DESAFIO 1
No texto sobre a propaganda eleitoral de Coser, quantas vezes o candidato do PT fala "relação de amizade" no vídeo?
DESAFIO 2
Dê sequência ao texto sobre a propaganda eleitoral de Coser, começando logo depois da última frase dele.
─── TEXTO FORNECIDO ───
Até agora, a propaganda eleitoral de Coser não vinha “renegando” nem escondendo o PT e Lula, mas tampouco os havia assumido por inteiro. O deputado estadual e ex-prefeito vinha centrando sua campanha em seu legado, suas propostas e suas críticas à administração de Lorenzo Pazolini (Republicanos). O novo programa, porém, não é sobre a saúde municipal. Não é sobre educação ou segurança pública. Não é sobre a gestão de Pazolini. É sobre Lula. Ou, para ser mais preciso, sobre a relação de João Carlos Coser com Luiz Inácio Lula da Silva.
Em menos de dois minutos no vídeo, as palavras “relação de amizade” são pronunciadas três vezes pelo candidato do PT.
A frase de abertura, sobre rosas e primavera, foi (es)colhida a dedo – e não só porque a nova estação do ano começa mesmo no próximo domingo (22). Erroneamente atribuída a dois ícones da esquerda latino-americana no século XX, Che Guevara e Pablo Neruda, a citação, na voz de Lula, dá imediatamente ao programa certo contorno mítico que costuma acompanhar o presidente.
Lula já gostava de usar a frase em sua primeira campanha à Presidência, em 1989. E, no momento mais marcante, disse exatamente o mesmo em seu histórico discurso em frente ao Sindicato dos Metalúrgicos em São Bernardo do Campo antes de se entregar à Polícia Federal, em 2018, para cumprir seus dias de prisão (aquele mesmo do “Não sou mais um ser humano; sou uma ideia”).
O programa de Coser intercala a fala gravada por Lula para Coser (sempre em off, sem aparecer) com declarações do próprio Coser (ele, sim, em pessoa no vídeo) destacando sua proximidade histórica e pessoal com o atual presidente da República, a qual remete aos tempos de fundação do PT, em 1980.
Cobrindo o texto, exibe-se uma sucessão de fotos do acervo pessoal de Coser, sempre ao lado de Lula, em diferentes momentos das respectivas trajetórias. A mais antiga delas, dos anos 1980, traz um João Coser bem jovem, com um bigodinho, ao lado de Lula, nos tempos mais românticos do PT, ainda muito longe de chegar à Presidência; na mais recente, de dezembro de 2023, os dois sorriem lado a lado no palanque do evento de inauguração do Contorno do Mestre Álvaro, na Serra.
─── DADOS EXIBIDOS ───
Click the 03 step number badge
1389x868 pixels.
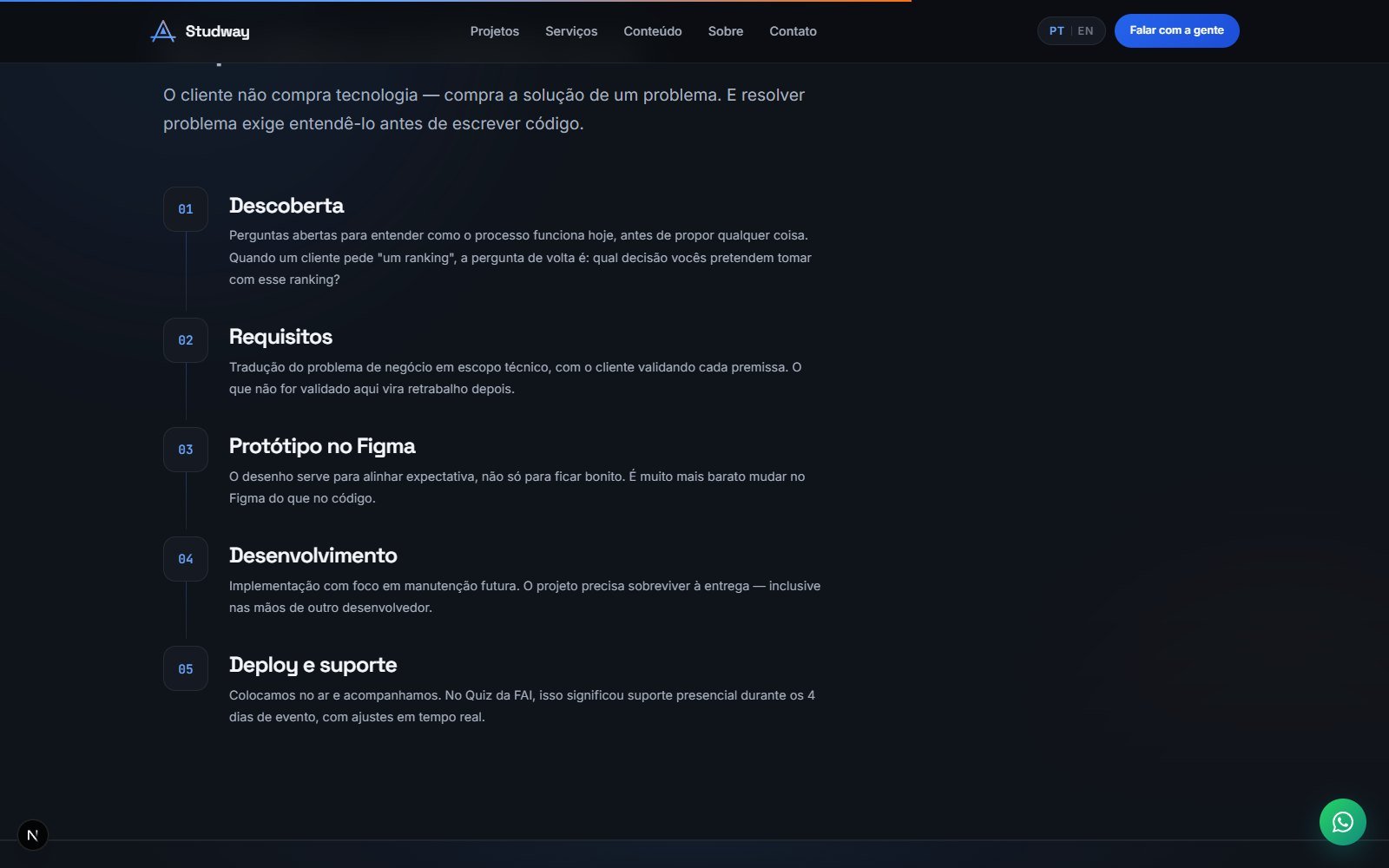click(186, 450)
───
RESPOSTA ESCRITA 1
Três vezes, em menos de dois minutos.

RESPOSTA ESCRITA 2
Destacam-se, ainda, duas fotos de Lula com o filho caçula de João Coser: irmão mais novo da vereadora Karla Coser (PT), Luiz Carlos Coser, ainda menino, está no colo de Lula numa delas – imagem que reforça a intimidade real que une o ex-prefeito ao presidente. Aliás, cabe observar que João Carlos Coser uniu seu próprio nome composto ao de Luiz Inácio no batismo do filho, em evidente componente afetivo.
Chama a atenção, ainda, uma foto com Lula entre Coser e Renato Casagrande (PSB), dos tempos em que os dois capixabas eram deputados federais. Coser ainda não tinha chegado à Prefeitura de Vitória nem Casagrande ao Governo do Estado. Semioticamente, a ideia é demarcar a relação política de Coser com o atual governador e o atual presidente; por conseguinte, sua capacidade de se articular politicamente com o Governo Estadual e o Federal, bem como levantar investimentos para Vitória junto às duas esferas. E é esse, precisamente, o mote maior da peça de propaganda lançada nesta quinta-feira, em horário nobre.
Coser faz questão de frisar que, como prefeito, era atendido pessoalmente por Lula em Brasília, e recursos federais foram injetados e viabilizaram todas as principais realizações de seus oito anos de governo em Vitória – seis dos quais coincidiram com a estada de Lula no Palácio do Planalto, de 2005 a 2010. Por esse prisma, Lula está presente em intervenções como a ampliação da Avenida Ferrari e o novo calçadão de Camburi.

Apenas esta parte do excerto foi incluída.